A long time ago, longer than I care to think about I started reading infertility blogs. The first one I saw was Chez Miscarriage--and for those who remember her there was nothing like it.
I was thinking about what she said about women with secondary IF. How they are the unsung sisters of all the women with primary IF, though they are treated far worse. I have to say I'm guilty of it too. It is hard to feel sorry for someone's IF ordeal when they are rocking a child to sleep every night. But I know that secondary IF is hell--just like IF of any stripe. They are still the sisters of infertile women, even if they do have kids.
This is not about women with secondary IF.
This is about our other sisters. Those who do not want children, those who never wanted children and do not have them. They call themselves child-free.
WHAT? You ask. These people with working fertile parts not taking what we so desperately want? You call them our sisters?
Hell yes.
These women get it in a way that no other woman can. They get how it annoys you to see the woman who has 3 children get pregnant again like that. They get it. Not because they want kids, but because the things around kids bother them as much as it bothers us. They don't deal well with the baby showers either. They find it scary when their friends who were vibrant and lively and had a host of interests before the baby now only has one interest = THE BABY.
And they have compassion. They don't get everything they want and they want a whole mess of things too. Some of the most compassionate people on my journey have been women who have never wanted children. Why? Because they GET how society treats those who don't have children. They get a brunt too. They are told that they are being selfish, childish, evil, judgmental, (though someone who is making judgments can call these women judgmental I don't know!), and a whole host of other things. Just because they have made a choice.

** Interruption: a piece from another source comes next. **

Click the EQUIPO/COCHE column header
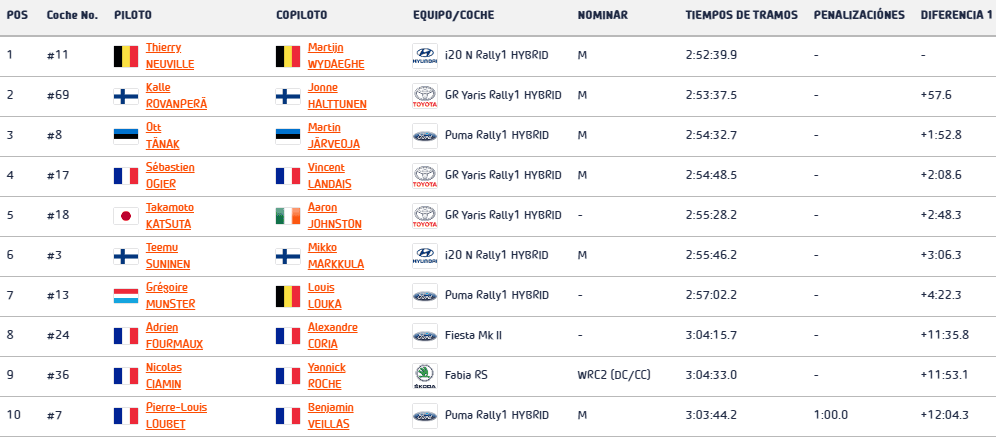Screen dimensions: 996x438 [454, 15]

How many times have we as infertile women been told that if we hadn't waited so long we'd have kids? Hmm? Yeah. I've heard that one a lot.
Anyway, this post could go on and on but I thought I would take a moment to raise a glass and drink a VERY alcoholic beverage to our other sisters--the ones who don't want kids and who are kind enough to befriend the ones who do.
So, so true. At least most of us infertiles can answer the "why don't you have children?" with a medical reason. Our sisters who choose not to have kids might have to engage in a much more personal answer (though I don't blame them if they totally ignore such questions all together).
After five years of infertility, I'm finally beginning to embrace being child-free - even though it's not on my terms. Some infertiles have to come to this realization at some point, too.